1. AI risk assessment frameworks

In the last video of this chapter on AI risk management fundamentals we'll talk about risk assessment frameworks.

2. Formal risk assessments

We'll look at what risk assessments include, why they are important, and how they can provide guidance on structuring day-to-day risk management activities. Managing AI models requires a two-pronged approach toward risk. Formal, regular risk assessments must be combined with ongoing internal checks and balances. Let's first look at formal risk assessments in more detail.

3. What are the benefits?

Formal risk assessments are essential for several reasons. First, they establish a baseline understanding of the potential risks involved with the AI system. By involving diverse stakeholders, companies gain a more comprehensive perspective on these risks. Regular assessments also allow for adaptation of the AI system and its environment as circumstances change. This helps ensure the AI functions as intended, producing safe and reliable outputs. Finally, risk assessments help with legal and regulatory compliance, minimizing the risk of losses, penalties, and reputational damage.

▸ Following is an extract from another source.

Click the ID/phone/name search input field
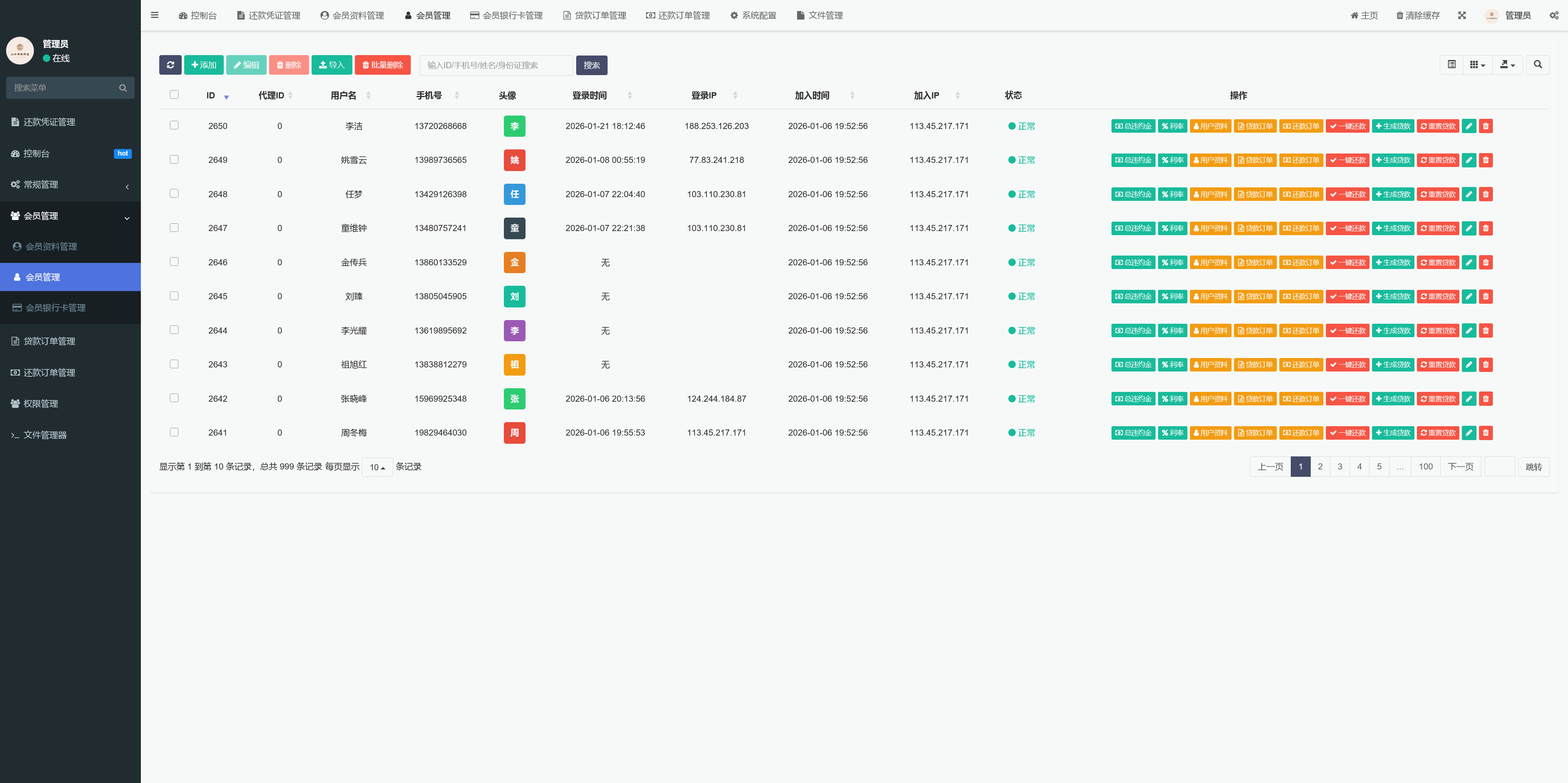The height and width of the screenshot is (783, 1568). [495, 65]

4. Elements of a risk assessment

A comprehensive AI risk assessment has several elements. First, actors identify possible risks like privacy issues, biases, and security vulnerabilities. Then, they analyze how likely these risks are and how strong an impact they could have. Next, they evaluate risks based on how serious they are and the company's tolerance for risk. Lastly, they develop a strategy to manage, reduce, or eliminate the risks. Let's look at the role of formal risk assessments incorporated into the EU AI Act.

5. EU AI Act

In the EU AI Act adopted in March 2024, risk assessment is a cornerstone of regulating AI development and deployment. It gives clear guidance on when formal risk assessments are necessary. AI systems are first put into groups based on how risky they are. These groups are unacceptable risk, high risk, limited risk, and minimal risk. Companies apply specific risk mitigation strategies according to this classification. For high-risk AI systems, it requires a risk assessment and risk management system. For low-risk AI systems, it allows for alternative measures that could include following relevant codes of conduct.

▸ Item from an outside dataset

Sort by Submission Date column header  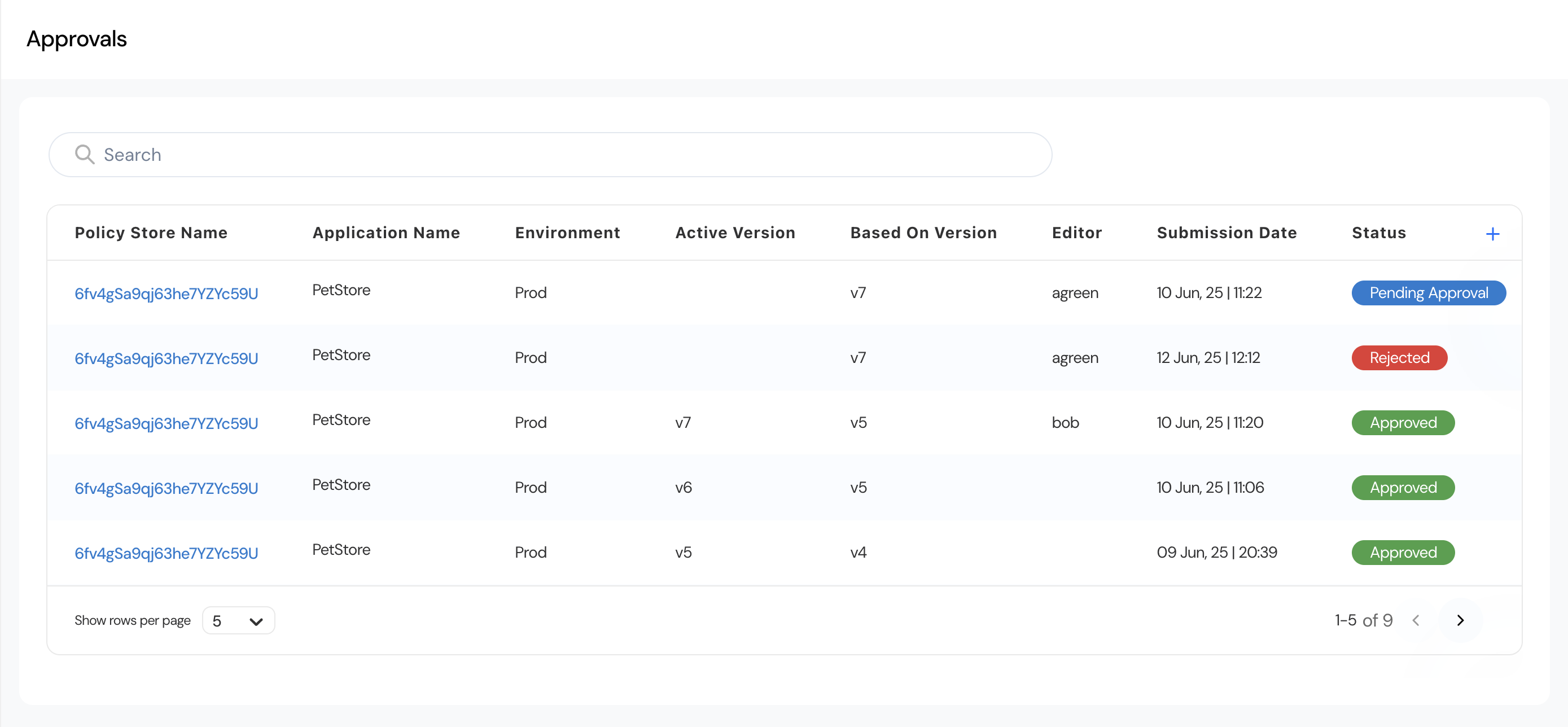tap(1226, 233)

6. Internal checks and balances

Now let's consider the other side of the coin, internal checks and balances. These provide continuous monitoring to catch emerging risks or unexpected model behavior. Ongoing checks are set based on the results of the formal risk assessment. One example of this concept is regular bias testing to identify unfair model outputs. A second is monitoring for unexpected model behavior to catch performance degradation. These ongoing checks act as an early warning system. Potential issues can be identified and addressed before they escalate into major problems. This fosters a safety-conscious culture and ensures proactive risk management as the AI system operates in the real world.

7. This isn't just about ticking boxes

Formal risk assessments provide a path for responsible AI development, while internal checks and balances act as the guardrails that keep you on the right track. This isn't just about ticking boxes. Effective AI risk management is a culture of continuous vigilance supported by formal controls. This holistic approach ensures that AI systems comply with current regulations, such as the EU AI Act. It helps them be adaptable to emerging challenges and unforeseen requirements. By combining formal risk assessments with day-to-day monitoring, organizations can take a crucial step toward building and maintaining resilient, innovative, and trustworthy AI applications.

8. Let's practice!

Now let's do some exercises to further practice these concepts!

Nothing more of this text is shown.